__YOUR TASK__.
Copy the whole listing below exactly.

__LISTED RECORDS__.
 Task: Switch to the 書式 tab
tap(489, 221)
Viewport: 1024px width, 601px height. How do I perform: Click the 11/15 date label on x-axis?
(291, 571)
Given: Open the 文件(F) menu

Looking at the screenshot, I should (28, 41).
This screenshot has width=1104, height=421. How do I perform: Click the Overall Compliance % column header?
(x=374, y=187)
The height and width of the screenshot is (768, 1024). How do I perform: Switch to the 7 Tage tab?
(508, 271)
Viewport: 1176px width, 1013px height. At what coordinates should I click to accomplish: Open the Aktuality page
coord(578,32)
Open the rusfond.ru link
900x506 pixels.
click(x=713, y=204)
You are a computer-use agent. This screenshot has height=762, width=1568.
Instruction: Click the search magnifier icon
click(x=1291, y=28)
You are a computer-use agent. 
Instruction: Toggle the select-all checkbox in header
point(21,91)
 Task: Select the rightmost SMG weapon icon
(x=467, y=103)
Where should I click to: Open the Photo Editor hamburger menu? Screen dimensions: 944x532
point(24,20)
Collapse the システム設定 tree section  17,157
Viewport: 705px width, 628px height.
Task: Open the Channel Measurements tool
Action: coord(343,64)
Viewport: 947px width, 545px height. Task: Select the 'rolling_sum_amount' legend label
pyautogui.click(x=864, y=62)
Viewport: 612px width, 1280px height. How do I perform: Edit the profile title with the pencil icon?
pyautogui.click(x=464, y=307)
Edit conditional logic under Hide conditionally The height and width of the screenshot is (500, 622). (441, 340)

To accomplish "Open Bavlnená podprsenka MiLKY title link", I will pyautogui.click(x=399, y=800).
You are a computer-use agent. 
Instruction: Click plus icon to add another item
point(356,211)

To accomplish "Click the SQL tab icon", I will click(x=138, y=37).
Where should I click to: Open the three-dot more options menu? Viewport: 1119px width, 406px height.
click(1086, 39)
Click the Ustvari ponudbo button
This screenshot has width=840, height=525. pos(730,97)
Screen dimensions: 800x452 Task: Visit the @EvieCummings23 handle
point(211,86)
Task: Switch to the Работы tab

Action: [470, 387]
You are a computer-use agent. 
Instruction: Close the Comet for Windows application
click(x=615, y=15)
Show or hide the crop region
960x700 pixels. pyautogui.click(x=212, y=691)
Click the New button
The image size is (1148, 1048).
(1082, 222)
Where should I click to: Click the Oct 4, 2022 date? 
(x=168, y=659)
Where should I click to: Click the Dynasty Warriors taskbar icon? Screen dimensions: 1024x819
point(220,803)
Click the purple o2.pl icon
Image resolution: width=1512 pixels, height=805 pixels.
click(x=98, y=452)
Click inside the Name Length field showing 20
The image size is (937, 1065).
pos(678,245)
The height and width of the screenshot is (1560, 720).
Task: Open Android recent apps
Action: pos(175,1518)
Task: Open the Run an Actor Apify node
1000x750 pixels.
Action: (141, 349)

__OUTPUT__.
 Task: Switch to the 書式 tab
tap(489, 221)
Viewport: 1024px width, 601px height. How do I perform: Click the 11/15 date label on x-axis?
(291, 571)
Given: Open the 文件(F) menu

Looking at the screenshot, I should (28, 41).
This screenshot has width=1104, height=421. How do I perform: Click the Overall Compliance % column header?
(x=374, y=187)
The height and width of the screenshot is (768, 1024). How do I perform: Switch to the 7 Tage tab?
(508, 271)
Viewport: 1176px width, 1013px height. At what coordinates should I click to accomplish: Open the Aktuality page
coord(578,32)
Open the rusfond.ru link
900x506 pixels.
click(x=713, y=204)
You are a computer-use agent. This screenshot has height=762, width=1568.
Instruction: Click the search magnifier icon
click(x=1291, y=28)
You are a computer-use agent. 
Instruction: Toggle the select-all checkbox in header
point(21,91)
 Task: Select the rightmost SMG weapon icon
(x=467, y=103)
Where should I click to: Open the Photo Editor hamburger menu? Screen dimensions: 944x532
point(24,20)
Collapse the システム設定 tree section  17,157
Viewport: 705px width, 628px height.
Task: Open the Channel Measurements tool
Action: coord(343,64)
Viewport: 947px width, 545px height. Task: Select the 'rolling_sum_amount' legend label
pyautogui.click(x=864, y=62)
Viewport: 612px width, 1280px height. How do I perform: Edit the profile title with the pencil icon?
pyautogui.click(x=464, y=307)
Edit conditional logic under Hide conditionally The height and width of the screenshot is (500, 622). (441, 340)

To accomplish "Open Bavlnená podprsenka MiLKY title link", I will pyautogui.click(x=399, y=800).
You are a computer-use agent. 
Instruction: Click plus icon to add another item
point(356,211)

To accomplish "Click the SQL tab icon", I will click(x=138, y=37).
Where should I click to: Open the three-dot more options menu? Viewport: 1119px width, 406px height.
click(1086, 39)
Click the Ustvari ponudbo button
This screenshot has width=840, height=525. pos(730,97)
Screen dimensions: 800x452 Task: Visit the @EvieCummings23 handle
point(211,86)
Task: Switch to the Работы tab

Action: [470, 387]
You are a computer-use agent. 
Instruction: Close the Comet for Windows application
click(x=615, y=15)
Show or hide the crop region
960x700 pixels. pyautogui.click(x=212, y=691)
Click the New button
The image size is (1148, 1048).
(1082, 222)
Where should I click to: Click the Oct 4, 2022 date? 
(x=168, y=659)
Where should I click to: Click the Dynasty Warriors taskbar icon? Screen dimensions: 1024x819
point(220,803)
Click the purple o2.pl icon
Image resolution: width=1512 pixels, height=805 pixels.
click(x=98, y=452)
Click inside the Name Length field showing 20
The image size is (937, 1065).
pos(678,245)
The height and width of the screenshot is (1560, 720).
Task: Open Android recent apps
Action: pos(175,1518)
Task: Open the Run an Actor Apify node
1000x750 pixels.
Action: (141, 349)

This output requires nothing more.